• **Your task**:
Copy out the rows starting at the one that contains "Task: Reply to the cookie emojis comment" and ending at the one that contains "Looking at the screenshot, I should point(728,164).", swapping "cookie" for "pizza" and leaving everything else unchanged.
-- Start The data --
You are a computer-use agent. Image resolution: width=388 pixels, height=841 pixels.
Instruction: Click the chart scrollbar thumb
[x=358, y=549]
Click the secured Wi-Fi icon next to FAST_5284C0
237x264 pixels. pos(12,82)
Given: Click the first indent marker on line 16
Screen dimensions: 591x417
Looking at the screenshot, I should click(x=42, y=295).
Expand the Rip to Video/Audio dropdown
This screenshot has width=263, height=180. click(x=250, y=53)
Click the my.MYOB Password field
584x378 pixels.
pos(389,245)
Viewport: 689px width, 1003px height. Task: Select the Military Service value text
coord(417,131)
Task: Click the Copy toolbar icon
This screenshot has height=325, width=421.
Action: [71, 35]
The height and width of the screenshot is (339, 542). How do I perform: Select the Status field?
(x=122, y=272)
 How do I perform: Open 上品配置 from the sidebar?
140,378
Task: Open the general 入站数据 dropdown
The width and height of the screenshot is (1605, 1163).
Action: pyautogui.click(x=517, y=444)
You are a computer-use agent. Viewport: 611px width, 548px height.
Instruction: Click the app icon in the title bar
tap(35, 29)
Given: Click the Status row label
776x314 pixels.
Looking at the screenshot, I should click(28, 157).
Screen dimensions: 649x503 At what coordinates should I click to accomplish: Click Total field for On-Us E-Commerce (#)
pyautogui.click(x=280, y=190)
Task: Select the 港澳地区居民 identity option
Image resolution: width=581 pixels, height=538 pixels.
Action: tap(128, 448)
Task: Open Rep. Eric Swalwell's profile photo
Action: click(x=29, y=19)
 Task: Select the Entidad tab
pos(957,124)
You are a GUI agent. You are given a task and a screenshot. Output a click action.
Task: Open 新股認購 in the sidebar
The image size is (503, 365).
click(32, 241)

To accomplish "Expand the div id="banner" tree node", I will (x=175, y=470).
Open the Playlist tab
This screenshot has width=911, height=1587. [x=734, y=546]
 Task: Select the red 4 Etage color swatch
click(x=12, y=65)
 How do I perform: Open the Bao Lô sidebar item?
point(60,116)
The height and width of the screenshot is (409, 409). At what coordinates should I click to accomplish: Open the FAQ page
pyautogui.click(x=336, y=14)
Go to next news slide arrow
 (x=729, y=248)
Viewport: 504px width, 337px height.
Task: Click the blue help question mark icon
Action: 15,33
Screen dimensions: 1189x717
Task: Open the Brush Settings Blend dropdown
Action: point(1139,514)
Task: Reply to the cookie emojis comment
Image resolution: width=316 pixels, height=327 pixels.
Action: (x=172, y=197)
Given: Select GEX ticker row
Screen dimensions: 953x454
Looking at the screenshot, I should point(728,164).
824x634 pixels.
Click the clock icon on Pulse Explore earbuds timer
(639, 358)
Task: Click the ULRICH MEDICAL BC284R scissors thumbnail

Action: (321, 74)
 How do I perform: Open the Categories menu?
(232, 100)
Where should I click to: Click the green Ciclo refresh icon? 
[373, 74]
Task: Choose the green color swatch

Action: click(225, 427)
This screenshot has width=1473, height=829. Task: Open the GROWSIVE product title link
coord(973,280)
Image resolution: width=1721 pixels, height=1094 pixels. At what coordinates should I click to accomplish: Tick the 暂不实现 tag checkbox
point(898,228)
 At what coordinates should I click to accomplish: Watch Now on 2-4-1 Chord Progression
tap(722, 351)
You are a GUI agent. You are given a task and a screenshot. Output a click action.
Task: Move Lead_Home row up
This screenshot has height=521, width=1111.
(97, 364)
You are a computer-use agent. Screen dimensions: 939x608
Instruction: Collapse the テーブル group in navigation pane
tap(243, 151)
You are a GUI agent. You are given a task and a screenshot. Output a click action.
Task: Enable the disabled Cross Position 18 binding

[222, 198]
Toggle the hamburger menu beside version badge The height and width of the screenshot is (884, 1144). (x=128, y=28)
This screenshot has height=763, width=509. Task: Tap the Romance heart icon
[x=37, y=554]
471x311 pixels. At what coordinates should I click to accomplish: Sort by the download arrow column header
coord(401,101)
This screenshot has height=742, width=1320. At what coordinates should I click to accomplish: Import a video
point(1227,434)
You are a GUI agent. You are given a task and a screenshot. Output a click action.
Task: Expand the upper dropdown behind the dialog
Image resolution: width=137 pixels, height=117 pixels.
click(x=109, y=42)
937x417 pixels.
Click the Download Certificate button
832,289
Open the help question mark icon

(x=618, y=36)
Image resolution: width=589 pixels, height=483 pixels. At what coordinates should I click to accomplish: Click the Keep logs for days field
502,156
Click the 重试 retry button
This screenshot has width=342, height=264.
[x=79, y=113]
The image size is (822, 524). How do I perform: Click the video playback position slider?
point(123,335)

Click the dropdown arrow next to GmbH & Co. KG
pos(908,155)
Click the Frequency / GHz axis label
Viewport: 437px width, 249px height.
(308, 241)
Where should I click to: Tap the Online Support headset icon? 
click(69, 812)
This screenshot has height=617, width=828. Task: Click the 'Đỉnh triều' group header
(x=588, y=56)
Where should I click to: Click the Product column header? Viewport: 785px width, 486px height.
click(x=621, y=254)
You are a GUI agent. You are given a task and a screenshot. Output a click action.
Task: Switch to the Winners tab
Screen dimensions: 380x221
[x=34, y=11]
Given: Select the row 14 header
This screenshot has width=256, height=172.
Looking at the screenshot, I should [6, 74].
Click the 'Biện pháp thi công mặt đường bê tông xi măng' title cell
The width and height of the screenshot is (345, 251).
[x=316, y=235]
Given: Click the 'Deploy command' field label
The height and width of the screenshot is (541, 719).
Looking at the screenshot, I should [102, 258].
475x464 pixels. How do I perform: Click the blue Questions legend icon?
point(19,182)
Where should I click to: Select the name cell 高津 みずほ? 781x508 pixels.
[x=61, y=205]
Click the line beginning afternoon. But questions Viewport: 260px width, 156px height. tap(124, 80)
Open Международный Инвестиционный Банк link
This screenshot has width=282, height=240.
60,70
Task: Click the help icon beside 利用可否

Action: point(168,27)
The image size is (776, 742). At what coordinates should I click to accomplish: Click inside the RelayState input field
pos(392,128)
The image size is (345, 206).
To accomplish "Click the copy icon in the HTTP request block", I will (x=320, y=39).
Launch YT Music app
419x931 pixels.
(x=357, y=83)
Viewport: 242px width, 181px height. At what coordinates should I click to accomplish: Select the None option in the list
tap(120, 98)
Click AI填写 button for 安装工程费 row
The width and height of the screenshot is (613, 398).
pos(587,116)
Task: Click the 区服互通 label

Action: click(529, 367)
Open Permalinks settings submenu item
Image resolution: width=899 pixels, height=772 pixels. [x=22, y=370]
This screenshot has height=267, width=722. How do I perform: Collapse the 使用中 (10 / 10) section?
-- End The data --
• **Response**:
Task: Reply to the pizza emojis comment
Image resolution: width=316 pixels, height=327 pixels.
Action: (x=172, y=197)
Given: Select GEX ticker row
Screen dimensions: 953x454
Looking at the screenshot, I should point(728,164).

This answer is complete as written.